REQUIRED WORK: Would you please return the lines of the entries below starting at the line that has "The height and width of the screenshot is (1449, 2576)." and ending at the line that has "You are a computer-use agent. Screen", both included, exactly as they are?

SUPPLIED MATERIAL:
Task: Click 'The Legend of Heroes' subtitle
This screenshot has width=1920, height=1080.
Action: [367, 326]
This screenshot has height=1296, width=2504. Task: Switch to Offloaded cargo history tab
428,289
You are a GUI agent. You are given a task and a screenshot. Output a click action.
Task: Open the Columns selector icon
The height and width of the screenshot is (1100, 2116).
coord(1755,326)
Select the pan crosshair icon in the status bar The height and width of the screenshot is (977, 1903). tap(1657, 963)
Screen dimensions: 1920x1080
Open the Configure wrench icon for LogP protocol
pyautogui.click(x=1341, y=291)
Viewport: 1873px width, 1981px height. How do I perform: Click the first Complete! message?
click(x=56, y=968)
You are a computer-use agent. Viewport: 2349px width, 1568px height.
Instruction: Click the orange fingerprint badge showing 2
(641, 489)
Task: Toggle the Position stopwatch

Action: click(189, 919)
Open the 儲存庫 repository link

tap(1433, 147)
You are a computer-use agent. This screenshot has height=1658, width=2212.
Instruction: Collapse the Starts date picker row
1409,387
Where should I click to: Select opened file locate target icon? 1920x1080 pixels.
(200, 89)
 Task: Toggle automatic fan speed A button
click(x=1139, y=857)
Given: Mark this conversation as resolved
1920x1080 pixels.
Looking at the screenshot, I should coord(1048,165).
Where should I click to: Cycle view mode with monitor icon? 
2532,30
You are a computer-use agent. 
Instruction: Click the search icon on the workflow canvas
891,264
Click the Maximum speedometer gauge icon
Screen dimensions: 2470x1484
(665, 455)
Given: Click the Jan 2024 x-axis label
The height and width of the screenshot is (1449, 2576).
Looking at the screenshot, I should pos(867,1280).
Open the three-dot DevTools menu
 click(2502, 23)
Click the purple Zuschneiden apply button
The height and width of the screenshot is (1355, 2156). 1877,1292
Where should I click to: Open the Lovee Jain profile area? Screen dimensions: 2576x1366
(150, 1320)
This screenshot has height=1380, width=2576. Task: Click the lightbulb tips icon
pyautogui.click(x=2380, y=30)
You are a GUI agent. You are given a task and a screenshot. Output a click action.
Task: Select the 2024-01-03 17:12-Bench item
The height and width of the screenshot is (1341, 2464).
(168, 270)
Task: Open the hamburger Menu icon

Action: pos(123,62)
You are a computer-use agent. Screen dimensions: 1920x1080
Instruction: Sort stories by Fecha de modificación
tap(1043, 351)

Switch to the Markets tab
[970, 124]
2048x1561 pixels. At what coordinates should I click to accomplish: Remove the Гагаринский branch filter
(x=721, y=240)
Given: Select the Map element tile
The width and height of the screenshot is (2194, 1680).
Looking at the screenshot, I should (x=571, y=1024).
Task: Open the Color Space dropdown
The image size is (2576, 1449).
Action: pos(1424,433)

REPLY:
The height and width of the screenshot is (1449, 2576).
Looking at the screenshot, I should pos(867,1280).
Open the three-dot DevTools menu
 click(2502, 23)
Click the purple Zuschneiden apply button
The height and width of the screenshot is (1355, 2156). 1877,1292
Where should I click to: Open the Lovee Jain profile area? Screen dimensions: 2576x1366
(150, 1320)
This screenshot has height=1380, width=2576. Task: Click the lightbulb tips icon
pyautogui.click(x=2380, y=30)
You are a GUI agent. You are given a task and a screenshot. Output a click action.
Task: Select the 2024-01-03 17:12-Bench item
The height and width of the screenshot is (1341, 2464).
(168, 270)
Task: Open the hamburger Menu icon

Action: pos(123,62)
You are a computer-use agent. Screen dimensions: 1920x1080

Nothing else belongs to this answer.